The other two servants captured with John Punch were not “white” and were not described as such. The 1640 record says only that they were “Victor, a [D]utchman” and “a Scotchman called James Gregory.”
In Volume I of The Invention of the White Race, subtitled “Racial Oppression and Social Control,” Allen emphasizes there were no “white” people in Virginia at that time. He explains that after examination of 885 county-years of pattern-setting Virginia’s colonial records, he found no instance of the official use of the word “white” as a token of social status prior to 1691.
This was not merely a matter of semantics; he also found that the “white race” as we know it was not, and could not have been, functioning in early Virginia.
It is important to understand that through much of the 17th century, there was a commonality of experience between European and African descended laboring people in Virginia who fought together, ran away together, made love together and, in general, resisted their oppression together.

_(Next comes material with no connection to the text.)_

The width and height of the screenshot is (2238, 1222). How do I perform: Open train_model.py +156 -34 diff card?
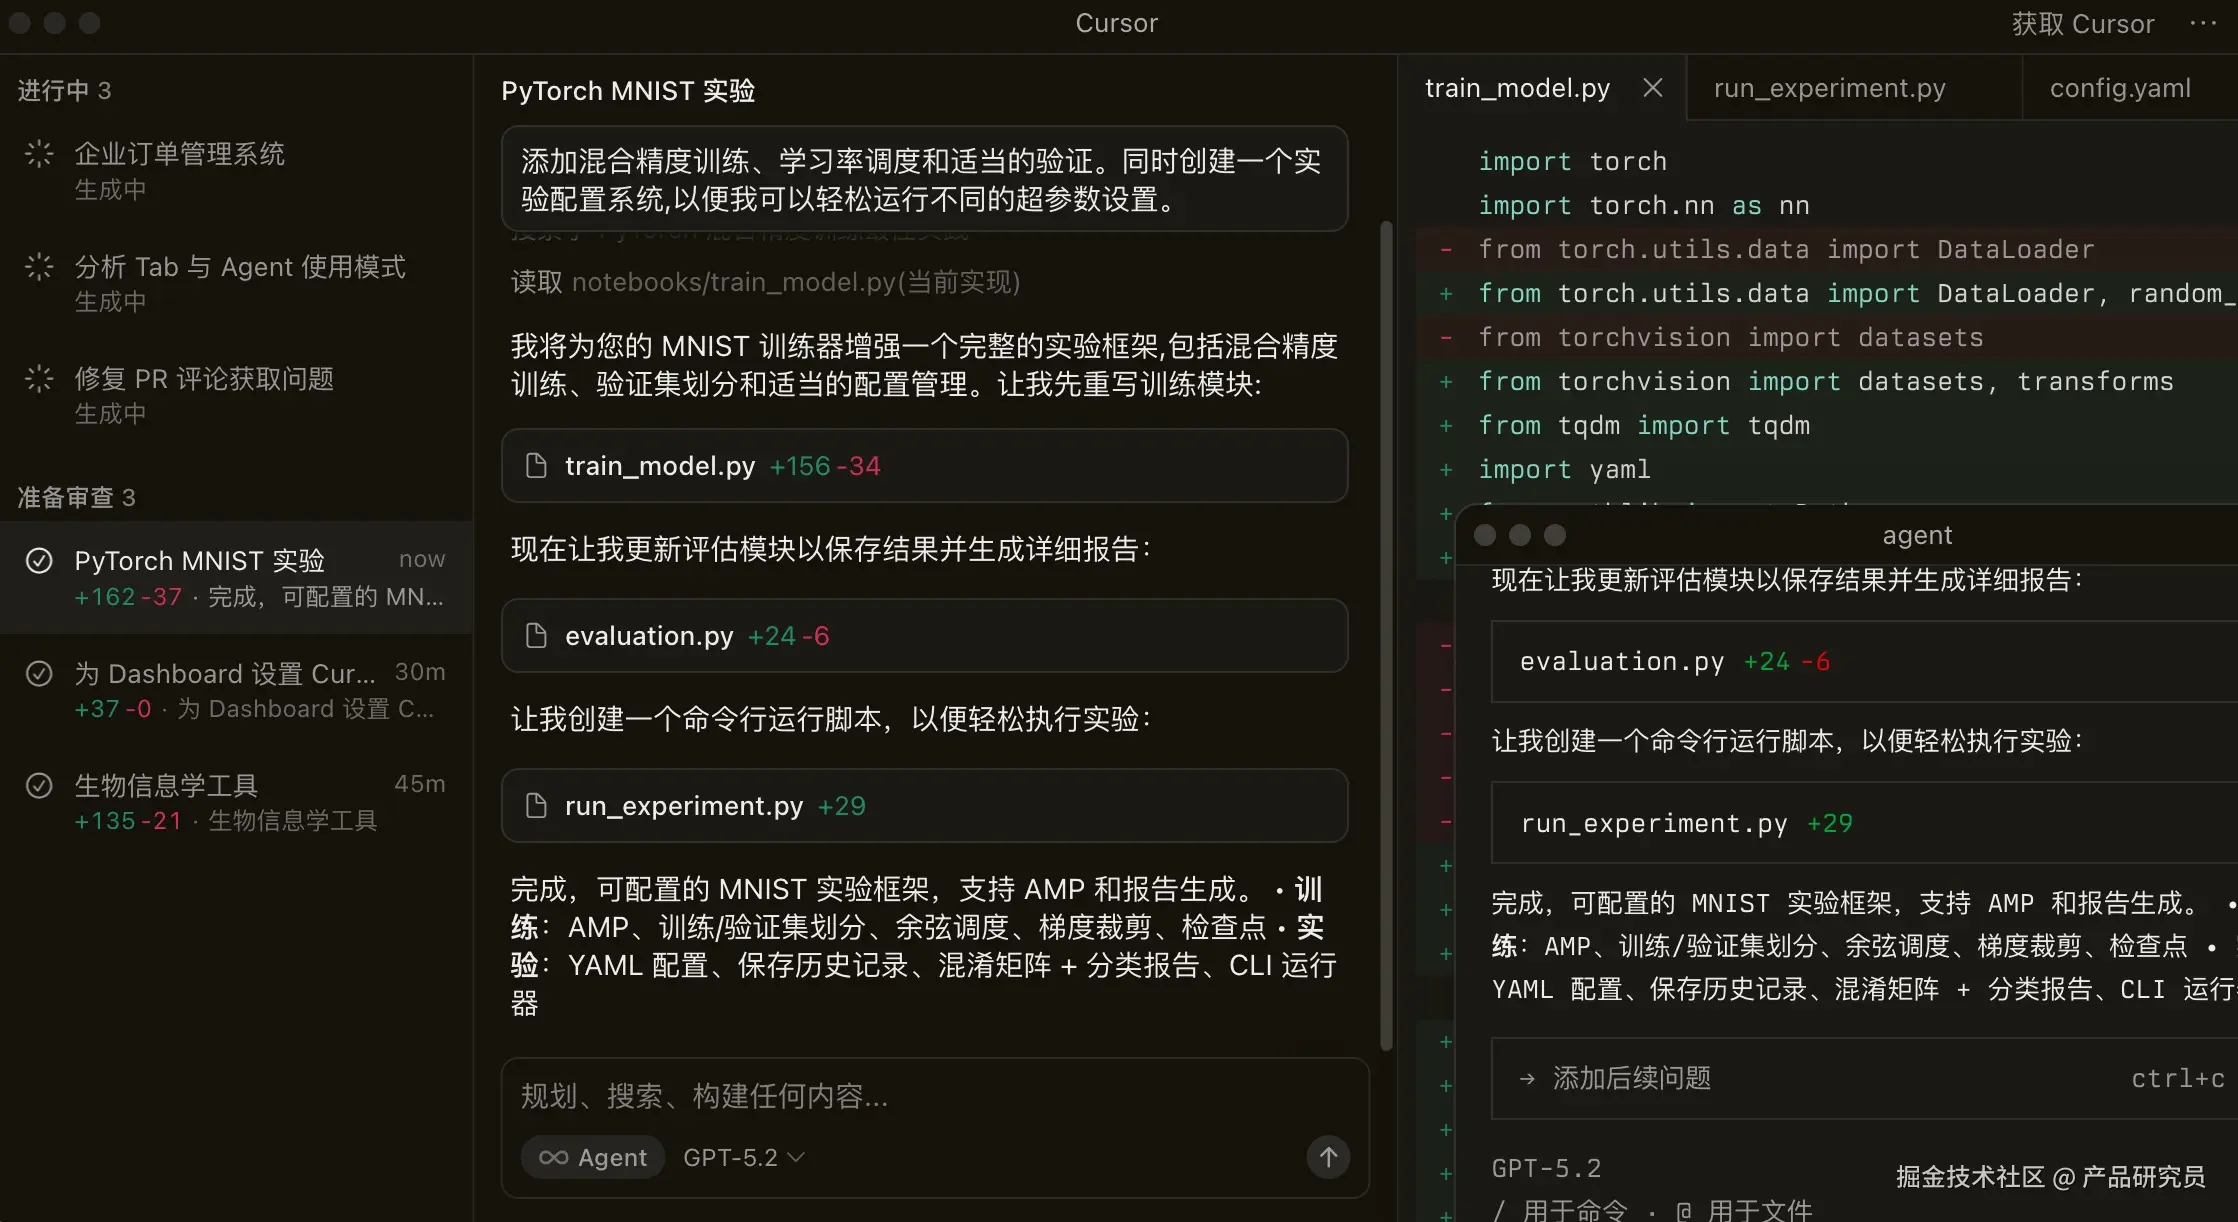[x=924, y=466]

When economic hard times worsened after 1660, there were numerous examples of militant labor solidarity, culminating in the later civil war stages of Bacon’s Rebellion (1676-77), in which European and African descended chattel bond-laborers fought together demanding their freedom from bondage.
Allen insightfully explains how in the wake of Bacon’s Rebellion, the “white race” was invented as a ruling-class social-control formation in response to such labor solidarity; how a system of racial privileges was deliberately instituted as a conscious ruling-class policy in order to define and establish the “white race”; how a system of “racial slavery” was imposed that was also marked by severe racial proscriptions against free people of African descent; and how the consequences were not only ruinous to the interests of African-Americans workers, but also disastrous for “white” workers.
As people organize to protest the growing hard times today, it is most important to accurately learn our 17th century history, and whose class interests are served by white supremacist appeals.